Late goals seal it for Dublin in epic semi-final

McManamon and O’Gara net late on to finish off brave Kerry side

Dublin’s Bernard Brogan celebrates a score during the All-Ireland semi-final victory over Kerry at Croke Park. Photograph: Cathal Noonan/Inpho

Dublin’s Bernard Brogan celebrates a score during the All-Ireland semi-final victory over Kerry at Croke Park. Photograph: Cathal Noonan/Inpho


Dublin 3-18 Kerry 3-11: Dublin are through to their second All Ireland final in three years after a hands-down epic that showed off everything the sport has to offer.

They beat Kerry by 3-18 to 3-11 in the end but the scoreline hides the fact that Dublin actually trailed by a point with three minutes to go. Kerry, written off by many after their quarter-final but quietly-fancied by a growing constituency as the game approached, went out as heroes and very nearly pulled off a famous victory.

How this ended up a seven-point win is anyone’s guess. The action sizzled from the very beginning. Kerry had a goal on the board inside the opening seven minutes, the exceptional James O’Donoghue bursting onto a flicked pass from Donnchadh Walsh and burying low past Stephen Cluxton.

Walsh had been found in space with customary vision by Colm Cooper and Kerry’s next score was dreamed up in the head of the Kerry number 11 as well, his pinpoint pass finding O’Donoghue who put Kerry 1-2 to 0-3 ahead. And when Cooper sumptuously pulled another string a minute later, sending Walsh in for Kerry’s second goal, they were all of a sudden five points to the good.

But you couldn’t take your eyes of this game and within a minute Dublin had a goal of their own. Diarmuid Connolly’s shot for a point dropped in front of Brendan Kealy’s goal and Dublin corner forward Paul Mannion beat the Kerry goalkeeper to the punch. Kerry 2-2 Dublin 1-3 and only 13 minutes gone.

Any hope the gathered 81,553 had of catching their breath disappeared four minutes later as Kerry plundered another goal, this time an O’Donoghue penalty after Walsh was hauled down by Cluxton. But a couple of Dublin points through Philly McMahon and Cian O’Sullivan kept Jim Gavin’s side in touch.

Cooper was a class apart in that first half though and he put Kerry two ahead just minutes short of the break. When O’Donoghue and Ciarán Kilkenny swapped points soon after, it made the half-time score 3-5 to 1-9. The ball had barely been out of play for 35 minutes so it was safe to say everyone was glad of the break.

Kerry burst from the traps in the second half, knocking over three of the first four points – two from Paul Galvin and another from Cooper. But it was in the third quarter that Dublin had their best spell, penning Kerry back in their own half and scoring five points on the spin to go 1-15 to 3-8 ahead with 20 minutes left.

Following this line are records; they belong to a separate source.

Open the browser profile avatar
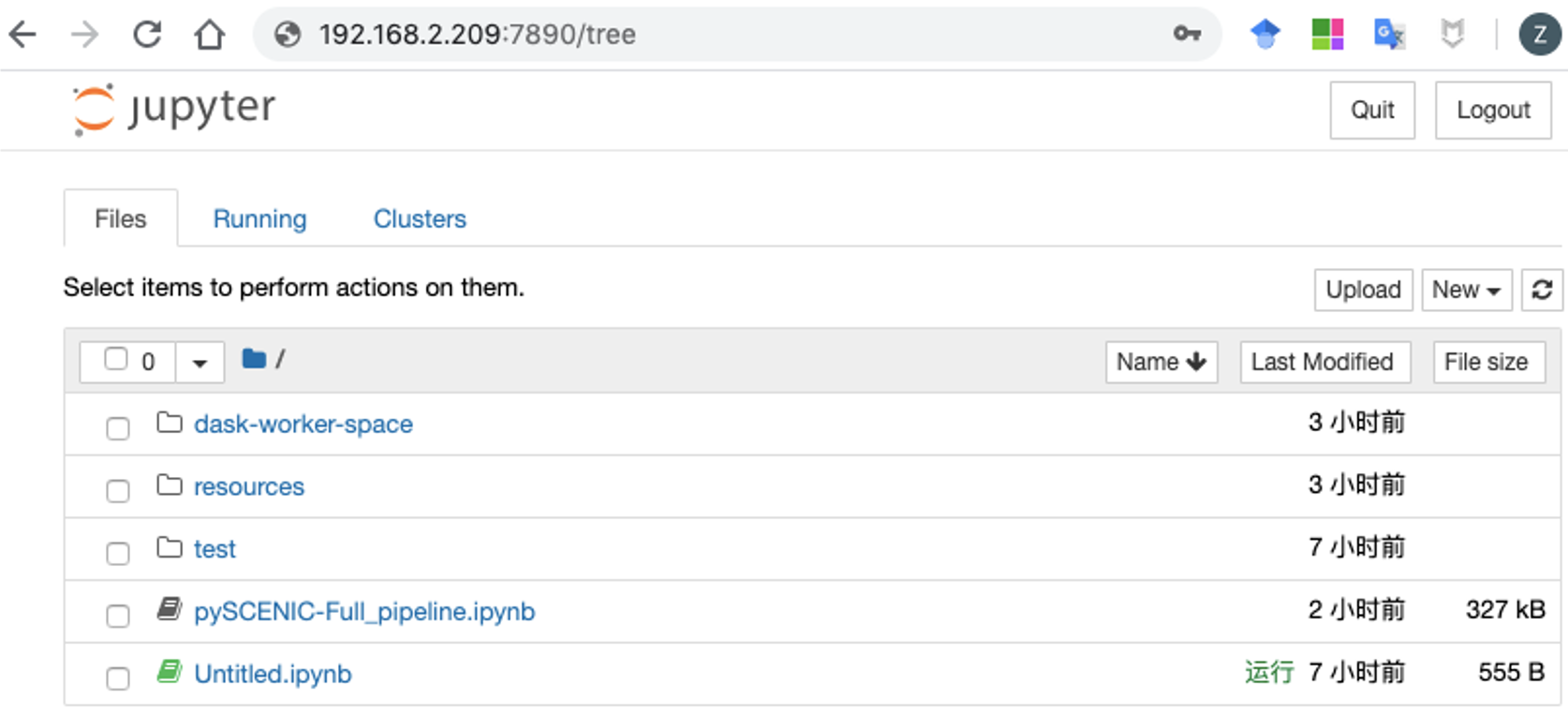The width and height of the screenshot is (1568, 716). [x=1539, y=35]
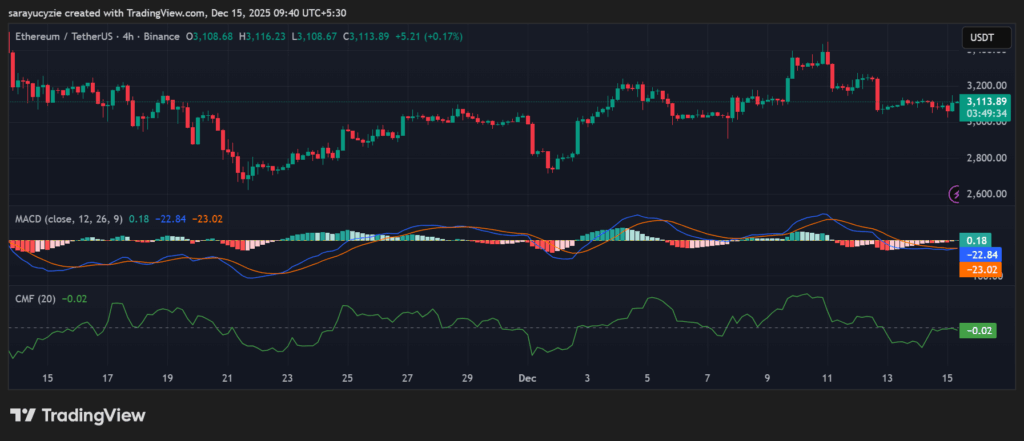Click the Dec label on the time axis

(527, 379)
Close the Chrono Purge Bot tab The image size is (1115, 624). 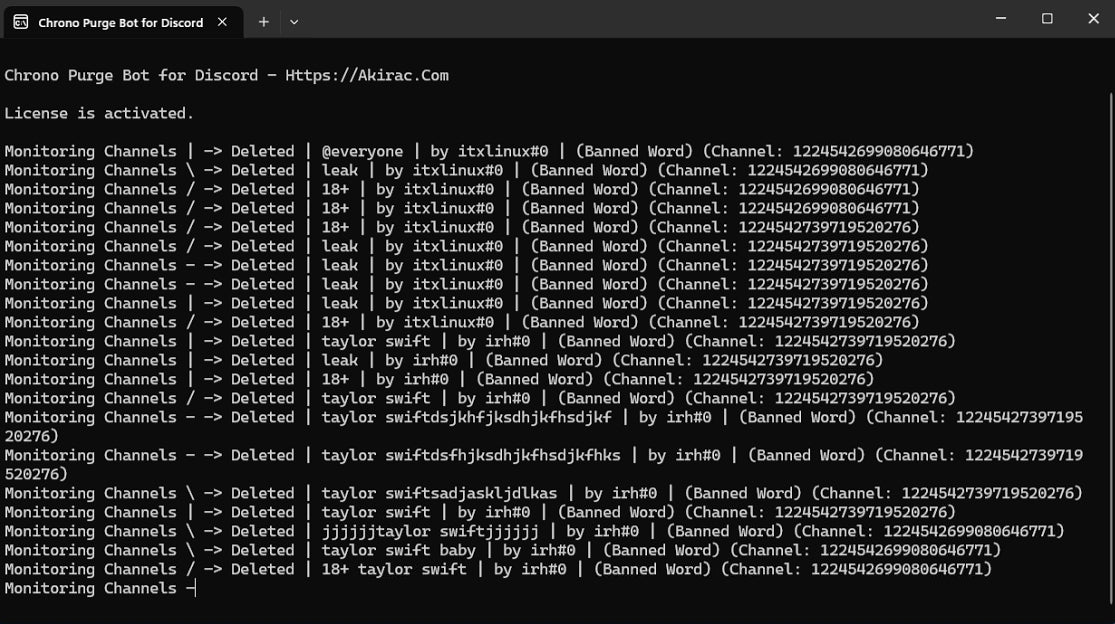[x=224, y=20]
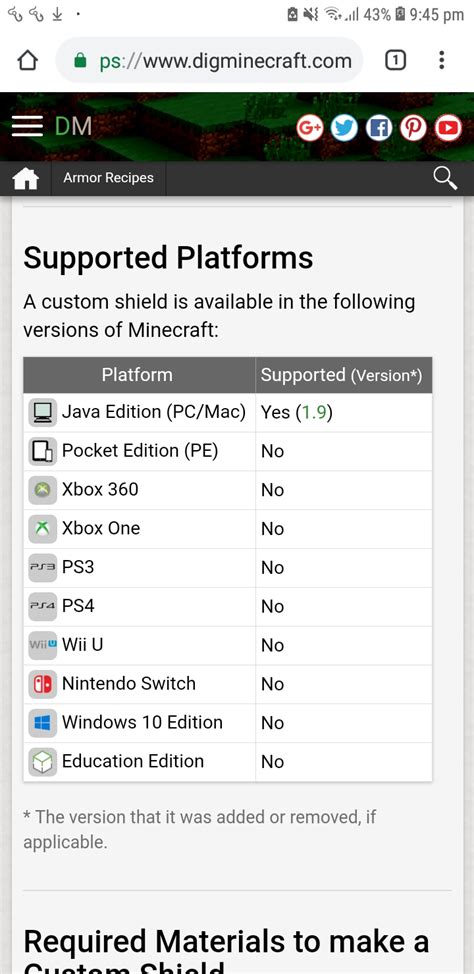Open the hamburger navigation menu

tap(27, 126)
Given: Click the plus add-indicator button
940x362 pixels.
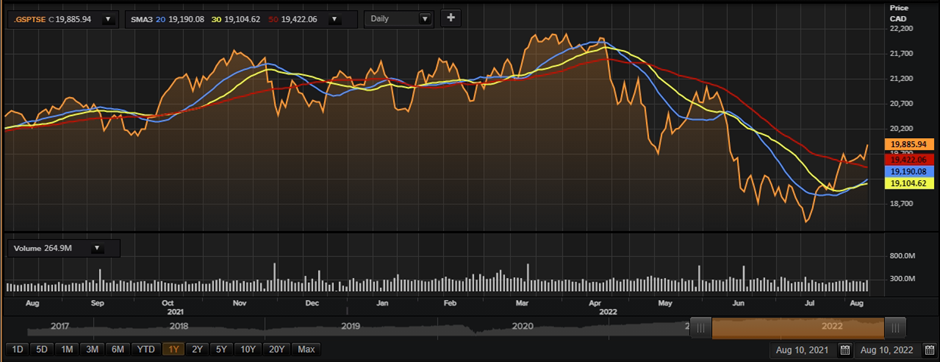Looking at the screenshot, I should click(451, 18).
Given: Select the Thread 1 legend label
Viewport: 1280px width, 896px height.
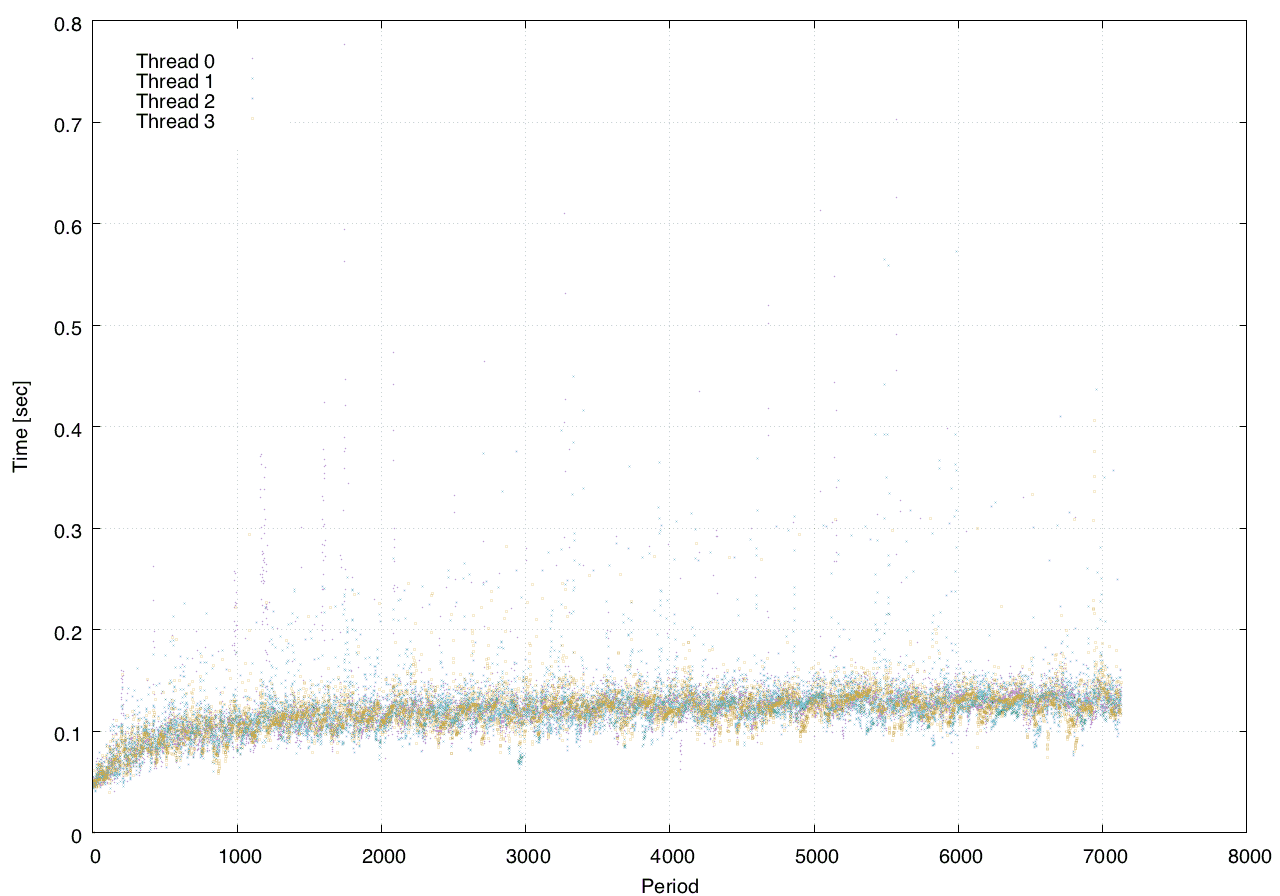Looking at the screenshot, I should coord(176,81).
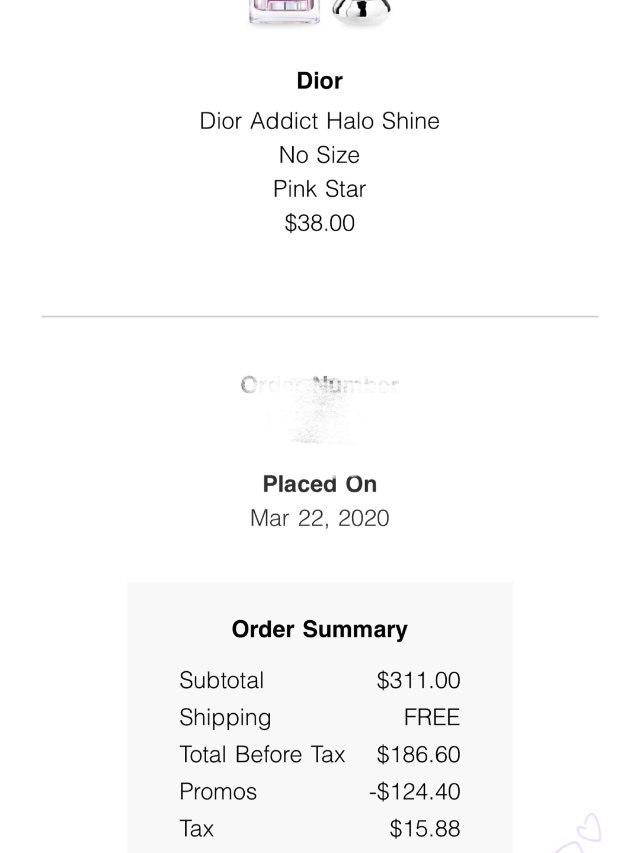The height and width of the screenshot is (853, 640).
Task: Tap the Promos row label
Action: tap(218, 791)
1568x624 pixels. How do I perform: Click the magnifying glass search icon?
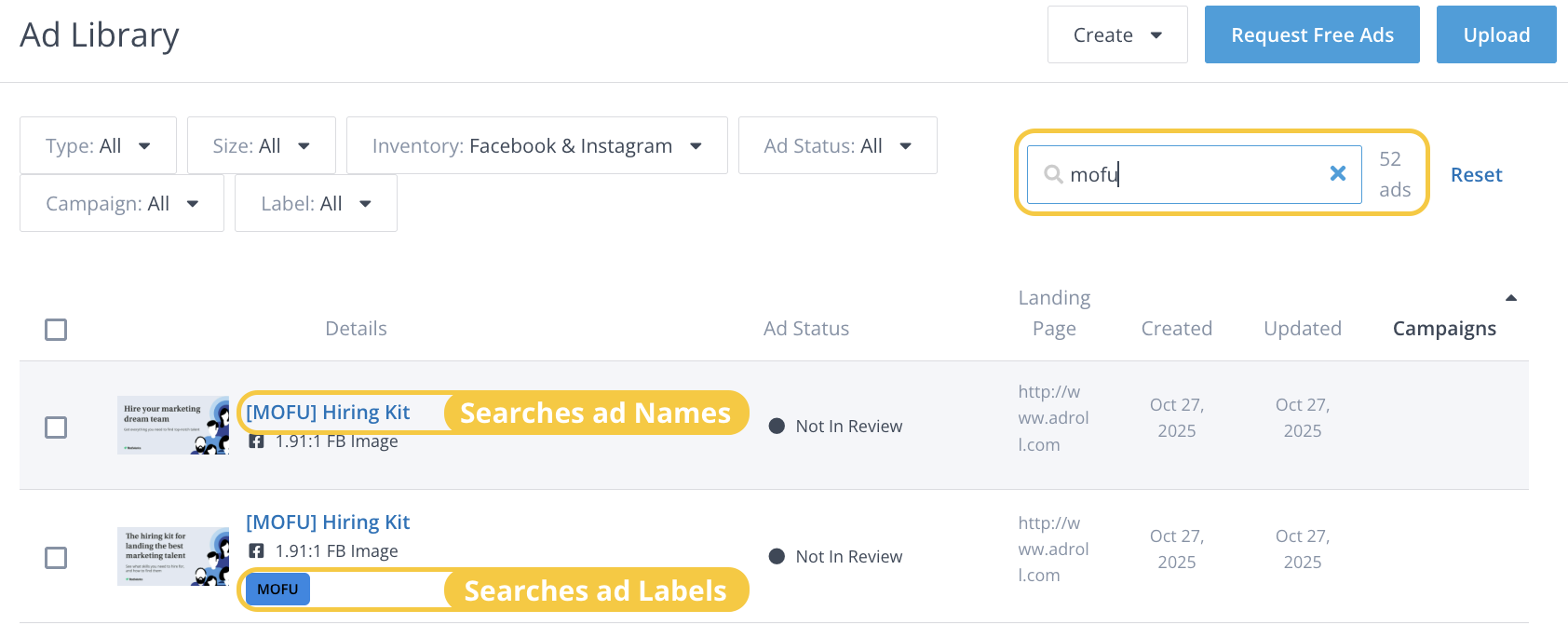pyautogui.click(x=1053, y=174)
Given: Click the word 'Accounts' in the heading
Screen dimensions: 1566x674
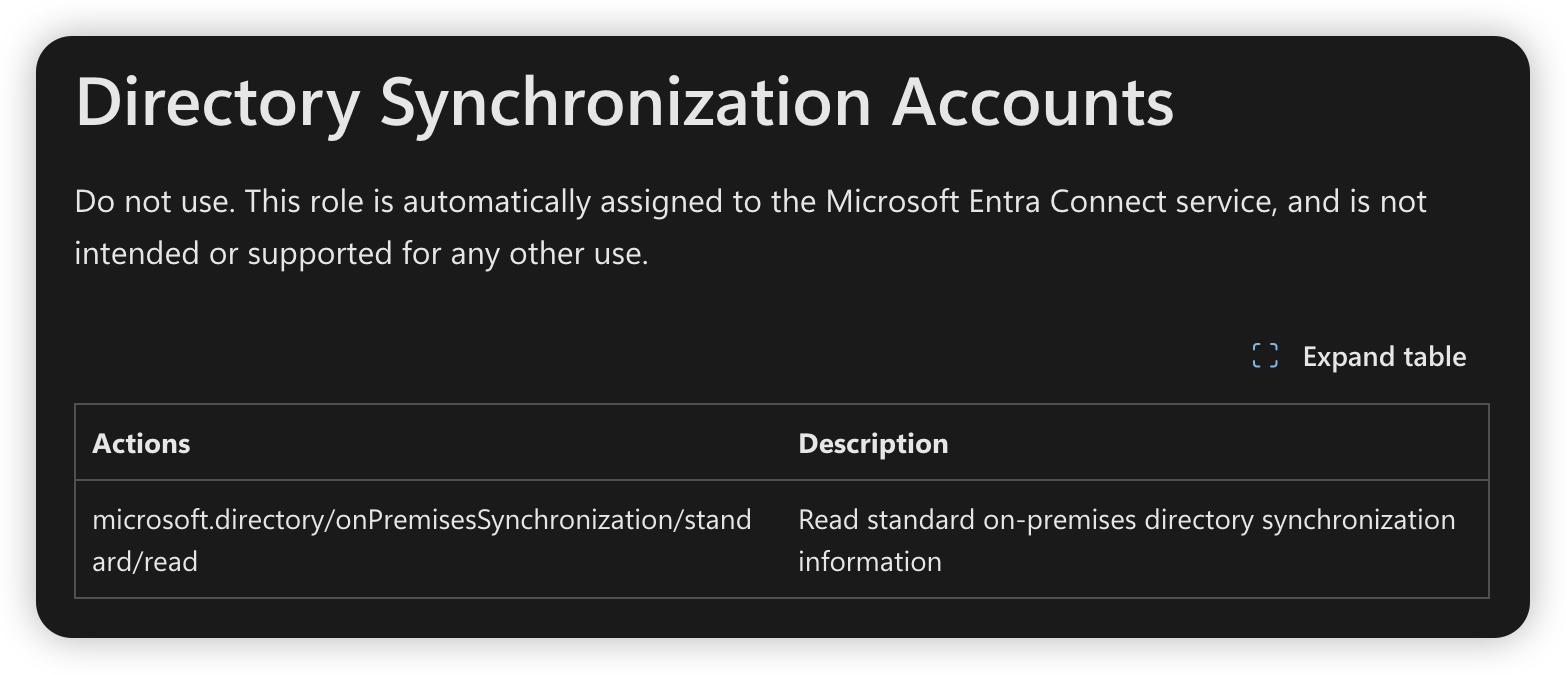Looking at the screenshot, I should pyautogui.click(x=1033, y=102).
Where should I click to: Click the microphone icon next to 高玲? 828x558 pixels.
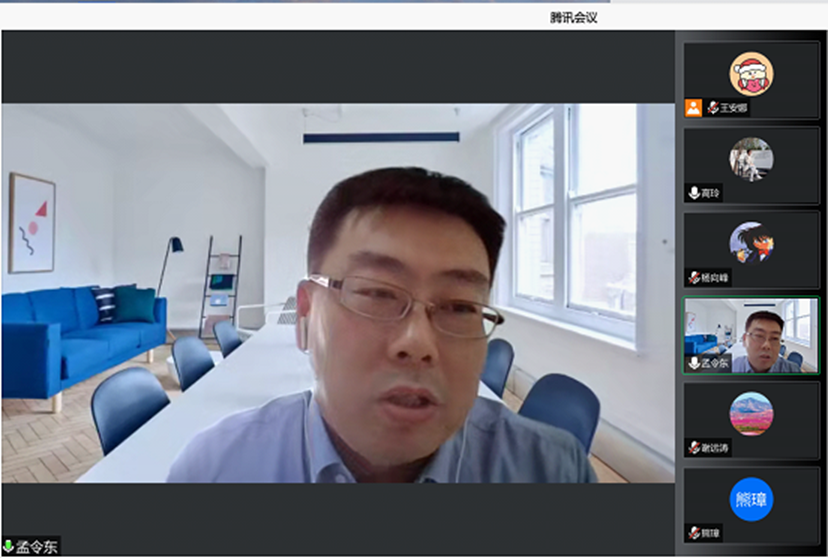point(694,192)

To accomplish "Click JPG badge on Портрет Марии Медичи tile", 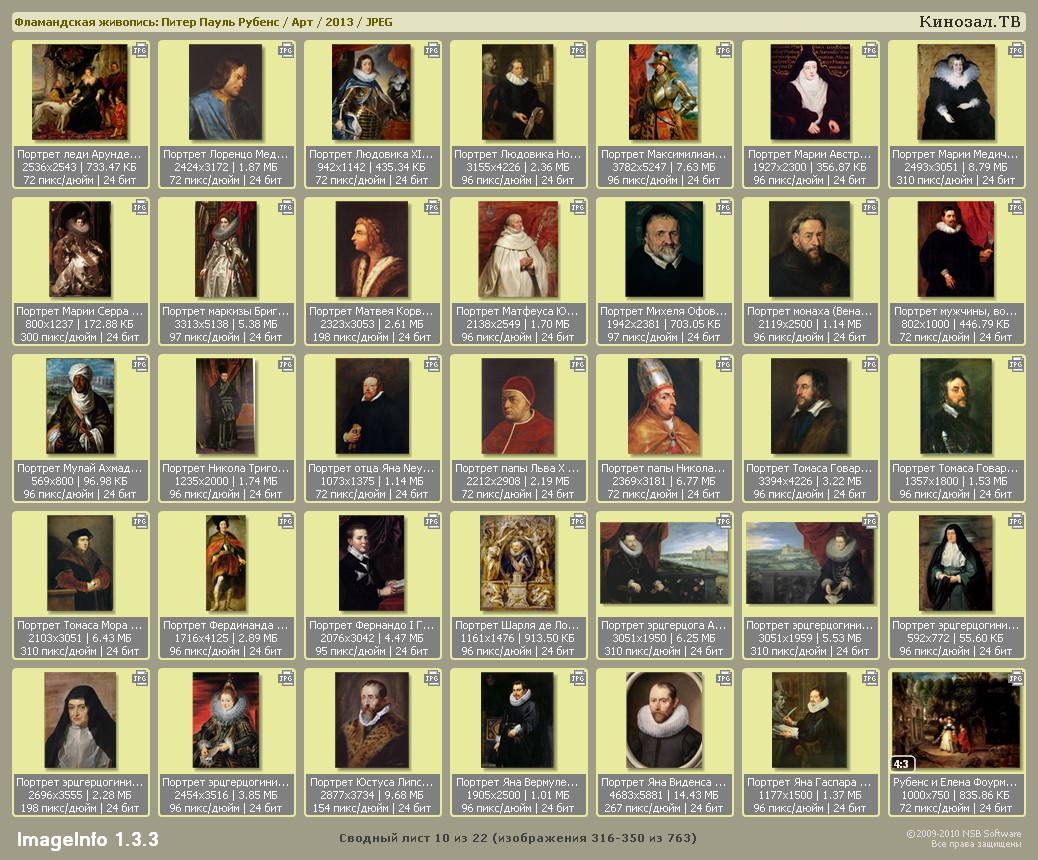I will pos(1015,50).
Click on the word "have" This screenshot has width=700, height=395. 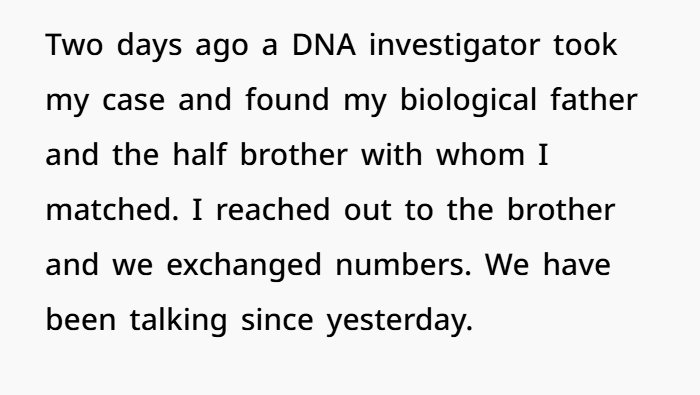coord(576,264)
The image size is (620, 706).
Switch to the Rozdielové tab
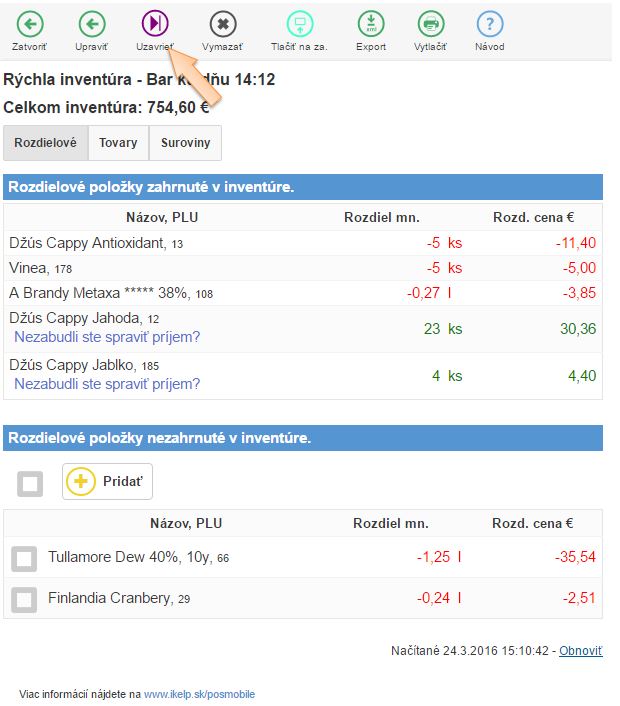(46, 143)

But Kerry found an answer from somewhere. O’Donoghue knifed a point to draw them level and Darran O’Sullivan put them ahead with seven minutes left on the clock. And it was only when Connolly was handed a tricky free out on the right-hand side three minutes from time that Dublin were able to find a chance to level it. But level it he did and for a brief second a replay looked on the cards.

But cometh the hour and all that. Off a Cluxton kick-out, Michael Darragh Macauley found a flick to put Kevin McManamon in 60 metres of space. He ran and he ran before side-footing a gorgeous finish high into the top corner.

Kerry were done. A late Connolly point and a goal from Eoghan O’Gara made a liar out of the scoreboard. Dublin into the final then, but they got a hell of a fright along the way.